Já vamos para o terceiro ano com os carro desta geração em que o “efeito solo” ganhou preponderância, mas as dificuldades mantém-se e Fernando Alonso reconheceu que são carros ainda complicados de manusear.
Fernando Alonso referiu que estes monolugares são muito mais difíceis de entender e muito mais complicados de afinar. O espanhol afirmou: “Os carros são definitivamente mais difíceis de afinar, mais difíceis de compreender. E ainda mais difícil de dar o feedback à equipa. Por vezes conduzimos estes carros e sentimos que tudo está a correr bem. Paramos e vemos a classificação e talvez estejamos em P14. E outras vezes é o contrário. Conduzimos um carro muito difícil: o equilíbrio está completamente fora do caminho e depois paramos e estamos nos três primeiros lugares. Há uma forma muito sensível de afinar os carros.

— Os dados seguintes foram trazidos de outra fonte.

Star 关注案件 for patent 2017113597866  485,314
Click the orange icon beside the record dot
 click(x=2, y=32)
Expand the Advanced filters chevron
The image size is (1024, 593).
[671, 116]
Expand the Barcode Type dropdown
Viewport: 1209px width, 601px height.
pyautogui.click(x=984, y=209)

“Não acho que seja apenas a aerodinâmica. Penso que também é a suspensão ser tão rígida e tão baixa. Perde-se um pouco o que o carro nos está a dar em termos de feedback – qual é o verdadeiro equilíbrio do carro, qual é a interação dos pneus com a interação aerodinâmica, com a suspensão e com a aderência mecânica? Todos estes três parâmetros estão por vezes um pouco confusos nas nossas mãos e no nosso corpo. Penso que se trata de uma geração de carros muito complexa”.